* [WHAT YOU ARE ASKED TO DO]
In the listing below, locate the line that contains "Image resolution: width=756" and the line that contains "Screen dimensions: 1271x839". Restate word for word those two lines and every line between them, and nothing else.

* [INFORMATION SHOWN]

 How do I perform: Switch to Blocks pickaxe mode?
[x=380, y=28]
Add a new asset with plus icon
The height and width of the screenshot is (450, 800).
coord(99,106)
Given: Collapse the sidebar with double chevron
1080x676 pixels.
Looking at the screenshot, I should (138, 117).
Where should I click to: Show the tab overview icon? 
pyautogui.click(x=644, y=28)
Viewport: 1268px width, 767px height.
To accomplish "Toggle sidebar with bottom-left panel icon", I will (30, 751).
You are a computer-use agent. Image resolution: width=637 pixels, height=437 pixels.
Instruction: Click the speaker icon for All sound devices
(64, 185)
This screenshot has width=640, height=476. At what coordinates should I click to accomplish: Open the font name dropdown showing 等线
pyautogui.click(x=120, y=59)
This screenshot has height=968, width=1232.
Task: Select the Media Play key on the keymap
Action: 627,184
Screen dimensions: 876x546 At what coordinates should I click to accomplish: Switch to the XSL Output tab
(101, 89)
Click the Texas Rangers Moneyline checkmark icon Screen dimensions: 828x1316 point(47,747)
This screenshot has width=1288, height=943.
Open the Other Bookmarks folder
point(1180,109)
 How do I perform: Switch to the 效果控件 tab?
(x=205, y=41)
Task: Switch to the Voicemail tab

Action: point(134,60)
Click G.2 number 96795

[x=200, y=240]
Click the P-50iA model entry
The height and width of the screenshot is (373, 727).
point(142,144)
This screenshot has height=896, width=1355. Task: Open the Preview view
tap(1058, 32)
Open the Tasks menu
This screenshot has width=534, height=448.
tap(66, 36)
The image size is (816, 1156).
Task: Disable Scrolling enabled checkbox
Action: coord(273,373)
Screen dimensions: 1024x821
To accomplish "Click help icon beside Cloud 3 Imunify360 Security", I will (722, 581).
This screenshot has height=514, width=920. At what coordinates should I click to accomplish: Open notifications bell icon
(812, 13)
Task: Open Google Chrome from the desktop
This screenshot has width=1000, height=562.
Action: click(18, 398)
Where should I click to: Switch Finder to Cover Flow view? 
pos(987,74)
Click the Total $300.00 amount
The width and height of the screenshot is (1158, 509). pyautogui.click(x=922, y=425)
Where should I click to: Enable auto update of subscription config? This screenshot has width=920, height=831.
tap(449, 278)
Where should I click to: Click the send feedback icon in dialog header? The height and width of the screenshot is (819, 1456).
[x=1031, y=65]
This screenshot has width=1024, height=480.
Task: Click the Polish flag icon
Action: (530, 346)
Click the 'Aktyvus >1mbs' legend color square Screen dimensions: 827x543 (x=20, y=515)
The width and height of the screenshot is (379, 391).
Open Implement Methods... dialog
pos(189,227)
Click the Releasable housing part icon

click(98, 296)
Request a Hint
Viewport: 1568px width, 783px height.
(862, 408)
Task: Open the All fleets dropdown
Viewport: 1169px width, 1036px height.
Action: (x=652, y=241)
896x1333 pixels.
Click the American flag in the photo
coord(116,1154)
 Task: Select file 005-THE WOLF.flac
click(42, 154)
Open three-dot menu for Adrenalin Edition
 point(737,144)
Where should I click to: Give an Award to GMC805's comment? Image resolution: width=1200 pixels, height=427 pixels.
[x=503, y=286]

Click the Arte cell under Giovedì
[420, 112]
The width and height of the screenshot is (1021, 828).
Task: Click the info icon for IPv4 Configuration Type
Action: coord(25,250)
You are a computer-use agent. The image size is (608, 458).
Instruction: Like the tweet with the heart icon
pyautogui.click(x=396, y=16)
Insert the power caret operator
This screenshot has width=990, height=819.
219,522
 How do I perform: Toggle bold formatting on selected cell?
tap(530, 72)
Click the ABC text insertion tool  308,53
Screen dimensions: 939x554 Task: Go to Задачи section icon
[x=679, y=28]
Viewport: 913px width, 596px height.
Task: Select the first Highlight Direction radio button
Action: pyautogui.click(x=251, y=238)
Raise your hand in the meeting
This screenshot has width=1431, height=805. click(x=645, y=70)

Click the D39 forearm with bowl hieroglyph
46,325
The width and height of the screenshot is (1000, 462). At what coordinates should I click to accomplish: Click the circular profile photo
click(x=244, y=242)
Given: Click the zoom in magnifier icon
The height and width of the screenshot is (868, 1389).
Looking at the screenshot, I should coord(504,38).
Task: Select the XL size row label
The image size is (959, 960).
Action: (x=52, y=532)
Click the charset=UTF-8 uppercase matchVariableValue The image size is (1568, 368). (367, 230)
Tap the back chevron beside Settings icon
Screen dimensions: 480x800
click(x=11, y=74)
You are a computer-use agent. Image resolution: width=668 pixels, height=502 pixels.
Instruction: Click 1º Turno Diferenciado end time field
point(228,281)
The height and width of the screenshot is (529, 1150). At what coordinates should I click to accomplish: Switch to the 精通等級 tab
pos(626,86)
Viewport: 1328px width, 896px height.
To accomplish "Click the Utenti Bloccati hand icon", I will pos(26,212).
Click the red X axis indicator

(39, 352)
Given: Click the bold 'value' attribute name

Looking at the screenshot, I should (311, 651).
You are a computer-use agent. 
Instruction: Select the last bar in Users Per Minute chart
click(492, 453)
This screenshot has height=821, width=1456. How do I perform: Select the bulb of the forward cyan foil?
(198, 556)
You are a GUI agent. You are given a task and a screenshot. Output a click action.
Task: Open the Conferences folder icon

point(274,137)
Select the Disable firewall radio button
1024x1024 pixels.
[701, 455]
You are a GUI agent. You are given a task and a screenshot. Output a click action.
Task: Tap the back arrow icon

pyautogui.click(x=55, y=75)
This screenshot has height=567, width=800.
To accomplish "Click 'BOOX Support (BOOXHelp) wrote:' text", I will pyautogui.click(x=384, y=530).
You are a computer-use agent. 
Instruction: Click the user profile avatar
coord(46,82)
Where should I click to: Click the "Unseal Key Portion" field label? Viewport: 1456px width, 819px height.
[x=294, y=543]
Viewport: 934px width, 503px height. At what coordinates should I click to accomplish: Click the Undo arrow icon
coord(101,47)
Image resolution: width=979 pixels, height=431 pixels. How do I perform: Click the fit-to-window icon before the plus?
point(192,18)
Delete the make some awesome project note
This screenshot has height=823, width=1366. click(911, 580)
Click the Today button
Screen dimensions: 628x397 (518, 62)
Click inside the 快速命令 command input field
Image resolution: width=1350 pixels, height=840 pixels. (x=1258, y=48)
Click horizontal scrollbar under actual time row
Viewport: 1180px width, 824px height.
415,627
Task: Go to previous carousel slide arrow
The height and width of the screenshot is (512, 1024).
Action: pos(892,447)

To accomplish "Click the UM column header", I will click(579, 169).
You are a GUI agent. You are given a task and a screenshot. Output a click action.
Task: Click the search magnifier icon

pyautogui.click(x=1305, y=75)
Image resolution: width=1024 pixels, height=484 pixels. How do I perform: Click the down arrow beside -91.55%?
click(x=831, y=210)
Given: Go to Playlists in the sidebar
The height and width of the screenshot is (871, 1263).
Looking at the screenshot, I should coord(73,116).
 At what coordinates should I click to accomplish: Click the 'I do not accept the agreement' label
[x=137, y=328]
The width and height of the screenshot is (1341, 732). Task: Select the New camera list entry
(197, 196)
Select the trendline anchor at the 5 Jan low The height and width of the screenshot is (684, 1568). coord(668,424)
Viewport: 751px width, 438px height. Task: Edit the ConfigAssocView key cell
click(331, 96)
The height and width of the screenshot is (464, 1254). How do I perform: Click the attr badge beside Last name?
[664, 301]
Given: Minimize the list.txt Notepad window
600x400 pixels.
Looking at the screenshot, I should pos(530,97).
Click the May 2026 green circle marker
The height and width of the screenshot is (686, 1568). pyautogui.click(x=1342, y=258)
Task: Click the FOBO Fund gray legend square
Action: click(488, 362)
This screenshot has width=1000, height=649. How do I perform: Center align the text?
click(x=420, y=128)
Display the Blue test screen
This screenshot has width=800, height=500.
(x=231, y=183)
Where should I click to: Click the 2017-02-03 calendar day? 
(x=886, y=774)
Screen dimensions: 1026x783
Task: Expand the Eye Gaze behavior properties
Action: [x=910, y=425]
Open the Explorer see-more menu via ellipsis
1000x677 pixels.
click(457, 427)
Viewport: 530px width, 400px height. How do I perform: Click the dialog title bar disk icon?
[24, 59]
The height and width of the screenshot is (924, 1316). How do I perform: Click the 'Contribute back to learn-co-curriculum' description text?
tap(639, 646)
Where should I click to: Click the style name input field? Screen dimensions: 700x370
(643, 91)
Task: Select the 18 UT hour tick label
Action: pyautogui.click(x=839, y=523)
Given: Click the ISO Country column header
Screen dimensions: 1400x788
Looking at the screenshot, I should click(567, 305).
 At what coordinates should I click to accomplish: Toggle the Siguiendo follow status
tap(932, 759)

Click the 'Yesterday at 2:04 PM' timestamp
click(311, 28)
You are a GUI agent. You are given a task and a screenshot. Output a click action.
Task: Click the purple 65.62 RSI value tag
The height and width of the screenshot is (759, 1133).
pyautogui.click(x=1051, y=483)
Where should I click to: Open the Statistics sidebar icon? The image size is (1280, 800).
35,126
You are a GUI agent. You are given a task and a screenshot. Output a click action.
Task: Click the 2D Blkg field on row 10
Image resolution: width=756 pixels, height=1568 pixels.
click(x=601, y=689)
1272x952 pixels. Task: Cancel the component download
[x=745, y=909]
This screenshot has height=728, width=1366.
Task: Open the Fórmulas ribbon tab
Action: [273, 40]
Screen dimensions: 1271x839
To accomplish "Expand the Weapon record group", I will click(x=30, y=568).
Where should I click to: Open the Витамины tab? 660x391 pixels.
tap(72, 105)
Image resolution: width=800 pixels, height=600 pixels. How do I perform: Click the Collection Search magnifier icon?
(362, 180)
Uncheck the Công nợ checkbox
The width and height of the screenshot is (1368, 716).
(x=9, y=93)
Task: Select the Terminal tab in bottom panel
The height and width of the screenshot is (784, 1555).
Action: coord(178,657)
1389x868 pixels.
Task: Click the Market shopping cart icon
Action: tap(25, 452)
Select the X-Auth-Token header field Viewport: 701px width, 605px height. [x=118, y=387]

* [ANSWER SECTION]
Image resolution: width=756 pixels, height=1568 pixels.
click(x=601, y=689)
1272x952 pixels. Task: Cancel the component download
[x=745, y=909]
This screenshot has height=728, width=1366.
Task: Open the Fórmulas ribbon tab
Action: [273, 40]
Screen dimensions: 1271x839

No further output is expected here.